Part of Merola's southern strategy was to augment his company's home season with run-out performances at the Shrine Auditorium in Los Angeles. He had been a partner in the formation of Los Angeles Grand Opera, which had a successful run from 1924 to 1931. With the opening of the War Memorial in October 1932, Merola entered into a business agreement with the Los Angeles arts impresario L.E. Behymer to present stars of the San Francisco Opera in an abbreviated season of locally produced operas. So it was that L.A. audiences heard Muzio and Borgioli in La traviata and Il trovatore and Pons in Lucia and Rigoletto just days before their War Memorial debuts. Other notable productions included The Bartered Bride with Elisabeth Rethberg and an immense Le Coq d'Or in 1934. In 1937, Merola shed all pretense of a Los Angeles company and formally established a long-running series of annual visits by the San Francisco Opera Association to the Shrine Auditorium. That first season included Lauritz Melchior and Kirsten Flagstad in Tristan und Isolde conducted by Fritz Reiner, Melchior in Lohengrin, Pons and Ezio Pinza in Lakmé, Gina Cigna and Giovanni Martinelli in Aida and Maria Jeritza in Tosca. The result was an unbroken string of yearly Los Angeles performances through 1965.

===Later years===
In 1943, Merola brought Kurt Herbert Adler to San Francisco to serve initially as chorus master; in time, he would take on additional duties as conductor, choral director and chief deputy. Adler had been Toscanini's assistant at Salzburg in 1936 and had arrived in the United States in 1938. Merola also continued to attract important new singers - often before they'd performed in other major American opera houses. Notable singers he introduced after the Second World War included Tito Gobbi, Ferruccio Tagliavini, Elena Nikolaidi, Renata Tebaldi and Mario del Monaco. In addition, he spotted and utilized West Coast talents, including lyric soprano Dorothy Warenskjold, who he discovered while conducting a Standard Hour radio broadcast at the California State Fair in Sacramento.

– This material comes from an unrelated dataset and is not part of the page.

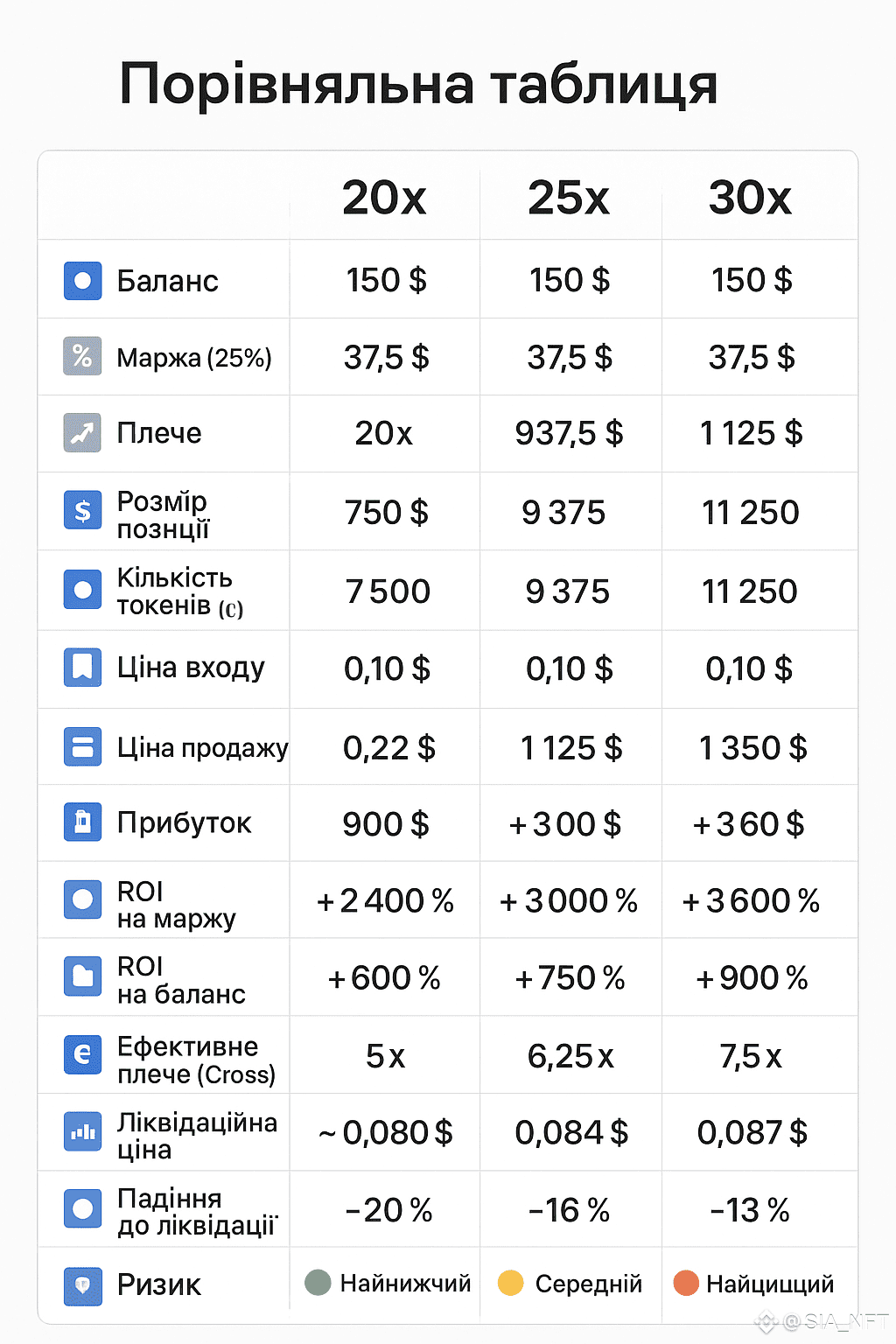896x1344 pixels.
Task: Click the shield icon next to Ризик
Action: coord(82,1285)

As his health and energy declined over the next decade, Merola turned over more and more of his duties to Adler, though he remained at the helm of the company until his death in 1953 - an impressive stewardship of 30 years.

He died while conducting an excerpt from Puccini's Madama Butterfly during a concert at Sigmund Stern Grove, an outdoor amphitheatre in western San Francisco where free summer concerts have been given since 1938.

==Merola Opera Program==
Upon succeeding Merola as general director, Kurt Herbert Adler established the San Francisco Opera's training program for gifted singers and directors during the 1954–55 season. In 1957, the program was officially named the Merola Opera Program in honor of the company's founder and longtime general director, Gaetano Merola. The Merola Opera Program provides intensive training, coaching and master classes for eleven weeks every summer with established professionals in the various operatic fields, and its many graduates have gone on to important careers in opera.